Given that people mostly own high-DPI displays these days with font libraries
that do antialiasing, there's essentially no need for hinting, and subpixel
rendering is more trouble than it's worth (which is why Apple removed it from
macOS once Retina displays became the norm). Supporting hinting in a new font
rendering library feels... pretty backwards-looking to me.

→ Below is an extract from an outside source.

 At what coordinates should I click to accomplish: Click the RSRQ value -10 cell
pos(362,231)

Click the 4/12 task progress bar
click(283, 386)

Granted this is a matter of subjective aesthetic opinion, but on high-DPI the
lack of hinting isn't even remotely "ugly". To the contrary, it ensures
greater fidelity to the letterform, while hinting necessarily distorts
proportions.

(Also, the example with the 'iii's has nothing to do with hinting or even
subpixel rendering [when edges of black text are in blue and red], but rather
subpixel _positioning_. Anti-aliasing alone handles subpixel positioning
perfectly well. But once again, physical subpixel positioning becomes less
important on high-DPI, though logical subpixel positioning is still very
important.)

------
jakearmitage
Do you have any performance benchmark comparing with FreeType or Blend2D?

Do you plan on adding a utility library to make working with XCB easier? e.g:
[https://venam.nixers.net/blog/unix/2018/09/02/fonts-
xcb.html](https://venam.nixers.net/blog/unix/2018/09/02/fonts-xcb.html)

------
amelius
What is wrong with freetype?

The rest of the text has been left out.